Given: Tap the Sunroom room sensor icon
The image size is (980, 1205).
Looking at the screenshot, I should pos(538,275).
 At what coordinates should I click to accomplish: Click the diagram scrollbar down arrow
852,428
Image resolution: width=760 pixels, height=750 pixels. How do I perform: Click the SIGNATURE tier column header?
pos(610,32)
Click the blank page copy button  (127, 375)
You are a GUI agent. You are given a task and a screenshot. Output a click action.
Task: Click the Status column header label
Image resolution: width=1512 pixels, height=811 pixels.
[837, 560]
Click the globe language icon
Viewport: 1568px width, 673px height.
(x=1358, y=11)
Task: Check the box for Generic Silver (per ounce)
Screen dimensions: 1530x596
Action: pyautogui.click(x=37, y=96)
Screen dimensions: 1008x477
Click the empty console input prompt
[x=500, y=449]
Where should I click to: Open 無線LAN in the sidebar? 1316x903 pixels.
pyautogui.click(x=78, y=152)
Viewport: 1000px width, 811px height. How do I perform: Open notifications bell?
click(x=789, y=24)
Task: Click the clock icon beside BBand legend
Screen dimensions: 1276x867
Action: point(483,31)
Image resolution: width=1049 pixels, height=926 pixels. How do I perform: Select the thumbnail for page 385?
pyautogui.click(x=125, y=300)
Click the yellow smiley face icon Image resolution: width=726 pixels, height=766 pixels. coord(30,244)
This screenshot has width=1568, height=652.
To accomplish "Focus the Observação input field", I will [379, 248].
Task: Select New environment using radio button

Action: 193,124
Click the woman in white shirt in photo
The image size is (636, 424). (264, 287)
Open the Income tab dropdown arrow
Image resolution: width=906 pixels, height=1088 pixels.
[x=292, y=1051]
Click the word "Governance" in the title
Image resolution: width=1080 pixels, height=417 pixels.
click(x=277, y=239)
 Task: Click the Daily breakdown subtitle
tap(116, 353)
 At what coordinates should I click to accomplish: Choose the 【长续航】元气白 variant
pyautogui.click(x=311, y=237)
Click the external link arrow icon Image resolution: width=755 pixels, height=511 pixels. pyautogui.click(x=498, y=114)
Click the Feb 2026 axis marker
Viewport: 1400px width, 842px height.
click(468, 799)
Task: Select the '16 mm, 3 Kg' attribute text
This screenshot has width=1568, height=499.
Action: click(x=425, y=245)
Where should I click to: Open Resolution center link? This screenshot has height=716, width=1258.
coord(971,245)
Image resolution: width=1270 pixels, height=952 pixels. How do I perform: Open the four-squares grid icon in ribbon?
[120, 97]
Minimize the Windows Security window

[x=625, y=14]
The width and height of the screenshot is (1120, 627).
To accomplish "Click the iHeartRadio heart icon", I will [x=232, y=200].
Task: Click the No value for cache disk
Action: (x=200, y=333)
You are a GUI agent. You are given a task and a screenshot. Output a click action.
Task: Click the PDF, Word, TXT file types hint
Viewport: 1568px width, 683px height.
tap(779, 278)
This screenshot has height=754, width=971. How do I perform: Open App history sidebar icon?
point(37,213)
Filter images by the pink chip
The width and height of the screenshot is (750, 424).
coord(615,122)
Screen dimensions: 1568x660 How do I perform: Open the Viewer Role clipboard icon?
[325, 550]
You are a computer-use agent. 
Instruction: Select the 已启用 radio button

::::::::::

> TASK GOAL: Would you please transcribe all of the entries above exactly?

> EXPECTED ANSWER:
Given: Tap the Sunroom room sensor icon
The image size is (980, 1205).
Looking at the screenshot, I should pos(538,275).
 At what coordinates should I click to accomplish: Click the diagram scrollbar down arrow
852,428
Image resolution: width=760 pixels, height=750 pixels. How do I perform: Click the SIGNATURE tier column header?
pos(610,32)
Click the blank page copy button  (127, 375)
You are a GUI agent. You are given a task and a screenshot. Output a click action.
Task: Click the Status column header label
Image resolution: width=1512 pixels, height=811 pixels.
[837, 560]
Click the globe language icon
Viewport: 1568px width, 673px height.
(x=1358, y=11)
Task: Check the box for Generic Silver (per ounce)
Screen dimensions: 1530x596
Action: pyautogui.click(x=37, y=96)
Screen dimensions: 1008x477
Click the empty console input prompt
[x=500, y=449]
Where should I click to: Open 無線LAN in the sidebar? 1316x903 pixels.
pyautogui.click(x=78, y=152)
Viewport: 1000px width, 811px height. How do I perform: Open notifications bell?
click(x=789, y=24)
Task: Click the clock icon beside BBand legend
Screen dimensions: 1276x867
Action: point(483,31)
Image resolution: width=1049 pixels, height=926 pixels. How do I perform: Select the thumbnail for page 385?
pyautogui.click(x=125, y=300)
Click the yellow smiley face icon Image resolution: width=726 pixels, height=766 pixels. coord(30,244)
This screenshot has width=1568, height=652.
To accomplish "Focus the Observação input field", I will [379, 248].
Task: Select New environment using radio button

Action: 193,124
Click the woman in white shirt in photo
The image size is (636, 424). (264, 287)
Open the Income tab dropdown arrow
Image resolution: width=906 pixels, height=1088 pixels.
[x=292, y=1051]
Click the word "Governance" in the title
Image resolution: width=1080 pixels, height=417 pixels.
click(x=277, y=239)
 Task: Click the Daily breakdown subtitle
tap(116, 353)
 At what coordinates should I click to accomplish: Choose the 【长续航】元气白 variant
pyautogui.click(x=311, y=237)
Click the external link arrow icon Image resolution: width=755 pixels, height=511 pixels. pyautogui.click(x=498, y=114)
Click the Feb 2026 axis marker
Viewport: 1400px width, 842px height.
click(468, 799)
Task: Select the '16 mm, 3 Kg' attribute text
This screenshot has width=1568, height=499.
Action: click(x=425, y=245)
Where should I click to: Open Resolution center link? This screenshot has height=716, width=1258.
coord(971,245)
Image resolution: width=1270 pixels, height=952 pixels. How do I perform: Open the four-squares grid icon in ribbon?
[120, 97]
Minimize the Windows Security window

[x=625, y=14]
The width and height of the screenshot is (1120, 627).
To accomplish "Click the iHeartRadio heart icon", I will [x=232, y=200].
Task: Click the No value for cache disk
Action: (x=200, y=333)
You are a GUI agent. You are given a task and a screenshot. Output a click action.
Task: Click the PDF, Word, TXT file types hint
Viewport: 1568px width, 683px height.
tap(779, 278)
This screenshot has height=754, width=971. How do I perform: Open App history sidebar icon?
point(37,213)
Filter images by the pink chip
The width and height of the screenshot is (750, 424).
coord(615,122)
Screen dimensions: 1568x660 How do I perform: Open the Viewer Role clipboard icon?
[325, 550]
You are a computer-use agent. 
Instruction: Select the 已启用 radio button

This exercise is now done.